# Rate-Time-Distance Problems

When you have a rate of motion, such as $x$ feet per $y$ seconds, or $x$ miles per $y$ hours, you can use the important relationship

rate × time = distance

to solve many problems.

Example 1:

If you ride your cycle at a speed of $15$ miles an hour in a straight line, how far will you be from your starting place after $3$ hours?

The rate is $\frac{15\text{\hspace{0.17em}}\text{\hspace{0.17em}}\text{miles}}{1\text{\hspace{0.17em}}\text{\hspace{0.17em}}\text{hour}}$ , and the time is $3$ hours.

Multiply:

$\frac{15\text{\hspace{0.17em}}\text{\hspace{0.17em}}\text{miles}}{1\text{\hspace{0.17em}}\text{\hspace{0.17em}}\overline{)\text{hour}}}\cdot 3\text{\hspace{0.17em}}\text{\hspace{0.17em}}\overline{)\text{hours}}=45\text{\hspace{0.17em}}\text{\hspace{0.17em}}\text{miles}$

So, you will be $45$ miles from your starting place.

Example 2:

Light leaving the Sun takes about $8$ minutes to reach the Earth, traveling a distance of approximately $93,000,000$ miles. Find the speed of light in miles per second.

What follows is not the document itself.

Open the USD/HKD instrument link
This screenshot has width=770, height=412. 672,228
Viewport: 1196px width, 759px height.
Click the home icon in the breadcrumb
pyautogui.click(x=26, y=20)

The rate is unknown. The time is $8$ minutes and the distance is $93,000,000$ miles.

Set up an equation.

$r\cdot 8\text{\hspace{0.17em}}\text{\hspace{0.17em}}\text{minutes}=93,000,000\text{\hspace{0.17em}}\text{\hspace{0.17em}}\text{miles}$

Divide both sides by $8$ minutes.

$r=\frac{93000000\text{\hspace{0.17em}}\text{\hspace{0.17em}}\text{miles}}{8\text{\hspace{0.17em}}\text{\hspace{0.17em}}\text{minutes}}$

Divide $93,000,000$ by $8$ to reduce the fraction.

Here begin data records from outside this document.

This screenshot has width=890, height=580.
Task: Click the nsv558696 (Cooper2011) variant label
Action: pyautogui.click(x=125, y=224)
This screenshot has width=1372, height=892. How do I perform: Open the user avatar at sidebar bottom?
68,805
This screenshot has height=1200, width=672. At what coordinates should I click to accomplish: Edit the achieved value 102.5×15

$r=\frac{11625000\text{\hspace{0.17em}}\text{\hspace{0.17em}}\text{miles}}{\text{minute}}$

Divide by $60$ to get miles per second.

$r\approx \frac{193,750\text{\hspace{0.17em}}\text{\hspace{0.17em}}\text{miles}}{\text{second}}$

So the speed of light is about $190,000$ miles per second.